E às vezes eu choro só de chegar em casa e abraçar meu marido apertado. Ele, por sua vez, chora ouvindo música, e às vezes só de me contar histórias sobre os heróis pessoais dele.

O que tantos choros diferentes têm em comum? E o que nos faz chorar? Note que esta pergunta é muito diferente de: "para quê chorar?".

Após consultar a literatura e rodar alguns experimentos mentais, acho que cheguei, se não a uma conclusão, ao menos a uma hipótese de trabalho –o que está ótimo, porque é de hipóteses testáveis e falsificáveis (quer dizer, que podem ser refutadas) que a ciência é feita.

Acho que o choro é o que acontece quando o cérebro para de tentar se segurar em uma situação de tensão.

Rebeca Andrade, Simone Biles (esq.) e Jordan Chiles nas Olimpíadas de Paris - Gabriel Bouys/AFP

Minha busca na literatura científica deu surpreendentemente poucos resultados: há pouca gente mundo afora estudando o choro. Mas já se aprendeu que a parte sobre derramar lágrimas é controlada não pelo tal do sistema nervoso simpático, e sim pelo parassimpático.

Os nomes são antiquados, as funções não são bater ou correr, e a divisão real é entre as funções viscerais comandadas pela medula espinal ou pelo tronco cerebral –mas procede que a divisão craniana, ex-parassimpática, de fato promove um retorno à calma após a tensão.

A implicação, portanto, é que aquilo que produz o choro não é a tensão, mas a resolução da tensão, o que casa com o pouco que se sabe além disso: o córtex pré-frontal, o Grande Supervisor do cérebro, está envolvido, junto com o córtex cingulado anterior, que representa conflitos. Além disso, hoje se sabe, essas duas estruturas têm não só os movimentos como também a fisiologia do corpo sob o seu controle, através do tronco cerebral —o tal que controla as lágrimas.
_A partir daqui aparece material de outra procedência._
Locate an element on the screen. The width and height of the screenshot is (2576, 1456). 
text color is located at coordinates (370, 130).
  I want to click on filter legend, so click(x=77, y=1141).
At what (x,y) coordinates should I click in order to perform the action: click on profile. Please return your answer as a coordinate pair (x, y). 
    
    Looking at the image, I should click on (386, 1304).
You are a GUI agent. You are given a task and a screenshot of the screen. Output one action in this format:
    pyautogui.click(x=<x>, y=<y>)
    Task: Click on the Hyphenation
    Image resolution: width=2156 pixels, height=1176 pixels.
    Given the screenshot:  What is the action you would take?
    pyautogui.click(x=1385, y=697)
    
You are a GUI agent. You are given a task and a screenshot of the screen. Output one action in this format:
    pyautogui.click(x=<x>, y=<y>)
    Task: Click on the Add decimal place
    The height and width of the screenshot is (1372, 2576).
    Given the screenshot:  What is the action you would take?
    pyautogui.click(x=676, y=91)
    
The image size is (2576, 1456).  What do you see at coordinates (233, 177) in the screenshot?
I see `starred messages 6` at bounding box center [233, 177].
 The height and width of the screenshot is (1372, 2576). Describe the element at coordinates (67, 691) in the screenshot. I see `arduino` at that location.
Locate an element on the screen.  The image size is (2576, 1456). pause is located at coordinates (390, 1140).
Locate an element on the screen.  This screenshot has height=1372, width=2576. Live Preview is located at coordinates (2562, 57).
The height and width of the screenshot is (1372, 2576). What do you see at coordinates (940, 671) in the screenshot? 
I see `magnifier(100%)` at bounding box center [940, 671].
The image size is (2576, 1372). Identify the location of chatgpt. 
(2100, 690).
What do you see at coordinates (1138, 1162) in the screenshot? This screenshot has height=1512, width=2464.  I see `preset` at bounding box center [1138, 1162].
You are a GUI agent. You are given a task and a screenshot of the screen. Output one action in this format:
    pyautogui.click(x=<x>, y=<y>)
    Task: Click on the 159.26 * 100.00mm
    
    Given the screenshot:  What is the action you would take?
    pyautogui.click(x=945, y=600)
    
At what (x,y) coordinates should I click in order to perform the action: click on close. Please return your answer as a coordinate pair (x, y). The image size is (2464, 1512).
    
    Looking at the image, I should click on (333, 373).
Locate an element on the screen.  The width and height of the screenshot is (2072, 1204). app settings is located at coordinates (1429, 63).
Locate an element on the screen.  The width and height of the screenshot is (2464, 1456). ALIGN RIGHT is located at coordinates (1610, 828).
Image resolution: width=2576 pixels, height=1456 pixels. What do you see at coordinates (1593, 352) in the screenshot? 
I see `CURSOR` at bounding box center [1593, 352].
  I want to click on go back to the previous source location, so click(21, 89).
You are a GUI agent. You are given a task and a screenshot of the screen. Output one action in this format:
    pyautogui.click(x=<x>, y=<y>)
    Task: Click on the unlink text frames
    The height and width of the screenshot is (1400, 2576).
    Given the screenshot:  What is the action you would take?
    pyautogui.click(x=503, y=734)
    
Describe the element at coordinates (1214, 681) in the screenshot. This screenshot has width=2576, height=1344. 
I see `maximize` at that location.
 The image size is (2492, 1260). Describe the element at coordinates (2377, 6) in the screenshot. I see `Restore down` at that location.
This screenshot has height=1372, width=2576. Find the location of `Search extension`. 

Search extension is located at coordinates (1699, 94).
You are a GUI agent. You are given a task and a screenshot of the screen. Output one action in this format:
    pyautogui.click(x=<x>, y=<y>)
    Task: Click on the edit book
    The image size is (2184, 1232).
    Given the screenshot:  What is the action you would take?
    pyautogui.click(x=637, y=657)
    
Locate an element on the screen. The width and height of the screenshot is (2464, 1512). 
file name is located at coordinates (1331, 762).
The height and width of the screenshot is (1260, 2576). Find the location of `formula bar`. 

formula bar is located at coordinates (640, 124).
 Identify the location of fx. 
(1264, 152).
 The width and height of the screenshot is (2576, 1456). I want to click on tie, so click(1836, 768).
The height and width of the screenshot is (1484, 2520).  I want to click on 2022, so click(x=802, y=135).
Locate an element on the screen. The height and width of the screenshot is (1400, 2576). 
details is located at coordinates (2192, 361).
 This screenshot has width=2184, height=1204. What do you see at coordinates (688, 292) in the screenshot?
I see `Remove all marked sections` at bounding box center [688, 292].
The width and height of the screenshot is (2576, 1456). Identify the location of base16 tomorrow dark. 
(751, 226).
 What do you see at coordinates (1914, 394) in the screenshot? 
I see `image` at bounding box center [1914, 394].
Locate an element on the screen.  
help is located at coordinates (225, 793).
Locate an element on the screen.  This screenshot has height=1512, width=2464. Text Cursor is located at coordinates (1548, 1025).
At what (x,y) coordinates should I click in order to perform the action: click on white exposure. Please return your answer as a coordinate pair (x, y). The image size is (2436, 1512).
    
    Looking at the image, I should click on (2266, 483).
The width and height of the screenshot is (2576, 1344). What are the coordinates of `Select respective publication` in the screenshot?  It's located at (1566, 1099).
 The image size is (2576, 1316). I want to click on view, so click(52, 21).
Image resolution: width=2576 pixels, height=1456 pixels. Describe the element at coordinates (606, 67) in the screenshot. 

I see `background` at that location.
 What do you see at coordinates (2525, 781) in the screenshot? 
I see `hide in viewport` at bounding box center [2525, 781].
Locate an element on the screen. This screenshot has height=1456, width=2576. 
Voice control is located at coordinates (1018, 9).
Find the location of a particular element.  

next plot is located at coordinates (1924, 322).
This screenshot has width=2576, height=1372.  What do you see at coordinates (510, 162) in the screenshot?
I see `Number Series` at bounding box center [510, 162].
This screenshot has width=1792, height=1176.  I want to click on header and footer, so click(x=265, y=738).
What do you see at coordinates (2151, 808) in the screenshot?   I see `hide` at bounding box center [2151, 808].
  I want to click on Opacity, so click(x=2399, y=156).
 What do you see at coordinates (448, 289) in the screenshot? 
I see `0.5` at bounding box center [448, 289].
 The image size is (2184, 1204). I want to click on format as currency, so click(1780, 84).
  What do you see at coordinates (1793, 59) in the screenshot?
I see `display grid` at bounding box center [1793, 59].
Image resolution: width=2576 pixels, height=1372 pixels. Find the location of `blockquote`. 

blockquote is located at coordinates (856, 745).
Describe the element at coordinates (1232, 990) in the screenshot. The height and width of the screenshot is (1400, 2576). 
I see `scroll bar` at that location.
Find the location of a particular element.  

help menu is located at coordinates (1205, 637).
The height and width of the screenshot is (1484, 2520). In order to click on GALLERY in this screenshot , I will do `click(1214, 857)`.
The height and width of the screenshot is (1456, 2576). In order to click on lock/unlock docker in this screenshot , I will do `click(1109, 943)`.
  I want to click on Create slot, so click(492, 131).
Minha hipótese, portanto: acho que o choro acontece quando o córtex pré-frontal, que estava sob tensão acumulada e controlada, subitamente se vê livre dela. Pode ser porque a situação antecipada (e temida) finalmente chegou e passou, ou porque o problema angustiante se resolveu, ou porque se chegou a um lugar seguro onde a gente pode parar de tentar controlar a situação. Ou, às vezes, porque a gente se dá conta de que não há o que fazer mesmo.

Talvez o ato de chorar até acalme fisicamente o corpo (há controvérsia). Mas o mais importante é o que vem de cima: quando há choro, é porque o córtex pré-frontal parou de tentar, se desarmou… e relaxou. Às vezes é de tristeza, às vezes é de felicidade, às vezes é de alívio. Às vezes é superação; às vezes é derrota. Mas, o que quer que fosse que seu cérebro estava carregando, acabou.